JC: I had no idea that it was a trap. And I’d walked straight into it. But, I mean, how could you resist it? It was just too clever an idea.
How did you go about doing the research?
JC: We read a lot on our own. I got out my well-flagged copy of Emily’s poems and a whole lot of other things. I kind of delved in and out of other books about her and just refreshed myself about her – I just wanted to get the skeleton of her life, because I’ve never agreed with anybody else’s interpretation of her, so I didn’t want it to influence how I felt about her. I didn’t watch the TV show for the same reason. And then we just started writing letters. I’d write one as Emily, Lorry would write back as Louisa, I’d write another one. It was slow.
LT: I read everything I could get my hands on to read about Louisa May Alcott, including all of her works. So that my letters are kind of an homage to her style and also use little phrases that she’d have used that I took directly from some of her works. We started way back, five, six years ago.
JC: As you know, there’s very little known about Emily. I just fell in love with her poetry back when I was in high school. I had the book on my bedside and I would read one poem every day and stick stickers in it. What I got from it didn’t jibe with the image I had been given of her that she was housebound, which meant I just pictured her in her little white nightgown sitting in bed all the time, never going anywhere or doing anything. But I felt that somebody who wrote those poems had a very acute appreciation of the world, and loss, and all the things everybody else experiences, but she experienced it at a distance. When she was in her garden she saw all the world. She could see heaven in a grain of sand – to quote another poet! Her life was as full as she wanted it to be.
Were there any surprises in the research?
JC: I discovered how many social connections they two had. The more research we did, the more I discovered – Lorry knew all this stuff already – that they moved in the same world. Emily’s brother Austin moved in the same circles as Louisa, although he never introduced Emily to any of the people he knew, which I find curious. But they knew all the same people, so it’s impossible that they couldn’t have known at least of each other.
LT: One of the most astonishing connections we found between these two women that I don’t think anybody else ever mentioned before was in the Sanitary Commission’s newspaper written for the Brooklyn sanitary fair. It was called “The Drum Beat”. The Sanitary Commission was the forerunner of the Red Cross in the USA – one of the founders was Dorothea Dix, and the fairs were big fund-raising events and quite a big deal. The same year we were starting this entire process, I went to an Emily Dickinson exhibit at the Morgan Library, and there on the wall was the Sanitary Commission’s newspaper: ostensibly it was showing that Emily’s poem was on the page … but on the page across from it was a chapter from Louisa May Alcott’s Hospital Sketches.
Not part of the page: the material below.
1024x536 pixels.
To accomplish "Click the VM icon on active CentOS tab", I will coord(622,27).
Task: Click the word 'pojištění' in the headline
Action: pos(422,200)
Nobody knows who was the connector between Emily and the Sanitary Commission’s Drum Beat, and I’ve never read it elsewhere, but Emily Dickinson and Louisa May Alcott were published together!
Did you have any arguments during the writing?
LT: Only about the lag time between letters to Louisa from Emily!
JC: I have to be forced to write. It’s like reaching into a part of your brain that you really don’t care to access – it’s hard. I have to be under pressure to go there. And also, Lorry is a doctor and works every day saving lives, and I’m an editor and work every day copy editing books – not quite the same thing but my hours may be somewhat longer at times than hers and that was a really busy time – and that was a perfectly excellent excuse! But when I did sit down to write, the letters would come out very easily.
LT: I also think that, just like Emily, Jane was looking for that perfect turn of phrase, that essential word. More like Louisa May Alcott, I would scribble things off very, very quickly. I’d get an idea, I was confident in the knowledge that I had about her life and her works, so I could just scribble things off as they came.
JC: In many ways, we were both really mimicking the two of them.
LT: I do have a good story, because in the spring of about four years ago, I was talking to Jane on my cell phone: I was in Stuyvesant Park in Manhattan down near 16th Street, it’s a very old park, it has a Quaker Meeting House on one end, and it’s surrounded by red town houses. And Jane – just to get me off her back about “Where are your letters, Jane?” – said, “You know, you know so much about Louisa May Alcott, you should write a book about her.” I stood there and my eyes scanned around, and I realized that at that moment, I was standing in nineteenth century New York City, in a part of New York that Louisa May Alcott would have seen when she visited here! So the idea came to me in a flash, and I wrote Only Gossip Prospers and published it before we’d even finished these letters of The Bee & The Fly.
Thank you, Jane, for inspiring that beautiful novel. Any other arguments?
LT: There was only one actual letter that we disagreed on. I wanted Emily to write to Louisa about this terrible book that Mark Twain had written. And Jane just couldn’t find it in herself to say something that was disparaging about Mark Twain.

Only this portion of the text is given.